_YOUR GOAL_. Using the data below, gather each line that includes the word "computer".

Start of ENTRIES SUPPLIED

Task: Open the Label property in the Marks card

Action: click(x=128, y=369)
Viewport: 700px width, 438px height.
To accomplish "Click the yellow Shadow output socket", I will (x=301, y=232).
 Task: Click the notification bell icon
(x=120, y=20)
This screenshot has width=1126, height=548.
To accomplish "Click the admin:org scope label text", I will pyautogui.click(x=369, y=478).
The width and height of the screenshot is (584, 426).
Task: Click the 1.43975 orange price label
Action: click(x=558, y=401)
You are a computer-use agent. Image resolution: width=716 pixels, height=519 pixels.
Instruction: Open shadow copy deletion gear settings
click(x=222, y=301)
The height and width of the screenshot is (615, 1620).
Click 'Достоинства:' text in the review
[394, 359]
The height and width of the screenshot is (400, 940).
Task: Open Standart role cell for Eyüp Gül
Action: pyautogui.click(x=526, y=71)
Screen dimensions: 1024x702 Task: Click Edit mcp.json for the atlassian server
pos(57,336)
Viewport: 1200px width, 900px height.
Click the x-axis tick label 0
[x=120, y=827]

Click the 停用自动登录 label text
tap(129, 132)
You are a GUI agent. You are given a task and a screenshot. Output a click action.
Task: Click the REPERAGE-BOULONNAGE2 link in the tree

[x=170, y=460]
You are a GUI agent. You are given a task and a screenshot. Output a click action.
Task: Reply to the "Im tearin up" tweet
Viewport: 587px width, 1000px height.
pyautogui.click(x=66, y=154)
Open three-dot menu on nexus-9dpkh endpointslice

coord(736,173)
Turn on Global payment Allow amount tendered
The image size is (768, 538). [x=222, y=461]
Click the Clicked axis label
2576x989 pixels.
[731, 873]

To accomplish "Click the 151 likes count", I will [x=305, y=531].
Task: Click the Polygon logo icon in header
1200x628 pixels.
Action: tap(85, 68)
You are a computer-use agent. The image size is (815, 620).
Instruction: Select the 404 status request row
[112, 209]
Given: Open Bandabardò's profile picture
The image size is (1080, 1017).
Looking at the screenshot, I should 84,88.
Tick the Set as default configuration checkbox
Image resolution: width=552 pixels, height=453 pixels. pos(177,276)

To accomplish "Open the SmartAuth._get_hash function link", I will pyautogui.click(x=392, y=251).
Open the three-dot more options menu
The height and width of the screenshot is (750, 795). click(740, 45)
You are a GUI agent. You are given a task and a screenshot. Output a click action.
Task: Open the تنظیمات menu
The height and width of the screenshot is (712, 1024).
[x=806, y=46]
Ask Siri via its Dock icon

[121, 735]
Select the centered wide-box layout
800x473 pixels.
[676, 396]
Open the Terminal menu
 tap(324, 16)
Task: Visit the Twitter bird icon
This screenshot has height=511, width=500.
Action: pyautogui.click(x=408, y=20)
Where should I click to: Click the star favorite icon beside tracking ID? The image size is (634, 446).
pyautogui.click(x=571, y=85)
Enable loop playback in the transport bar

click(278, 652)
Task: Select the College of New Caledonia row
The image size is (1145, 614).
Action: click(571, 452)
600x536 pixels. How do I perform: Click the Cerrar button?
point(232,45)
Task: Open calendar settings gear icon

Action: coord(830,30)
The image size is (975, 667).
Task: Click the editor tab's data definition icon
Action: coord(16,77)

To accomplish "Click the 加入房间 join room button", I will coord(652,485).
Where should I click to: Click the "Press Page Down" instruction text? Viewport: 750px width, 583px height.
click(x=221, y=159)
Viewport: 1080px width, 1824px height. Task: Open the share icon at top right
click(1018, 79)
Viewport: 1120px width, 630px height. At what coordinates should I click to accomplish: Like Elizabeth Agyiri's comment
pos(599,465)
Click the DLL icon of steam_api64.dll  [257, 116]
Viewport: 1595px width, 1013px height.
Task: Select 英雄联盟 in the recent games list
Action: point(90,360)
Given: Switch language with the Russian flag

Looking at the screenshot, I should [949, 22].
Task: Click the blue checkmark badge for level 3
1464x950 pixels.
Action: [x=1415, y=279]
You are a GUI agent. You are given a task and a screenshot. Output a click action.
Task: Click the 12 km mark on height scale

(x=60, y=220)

End of ENTRIES SUPPLIED

_REPLY TO THE EXERCISE_.
You are a computer-use agent. Image resolution: width=716 pixels, height=519 pixels.
You are a computer-use agent. The image size is (815, 620).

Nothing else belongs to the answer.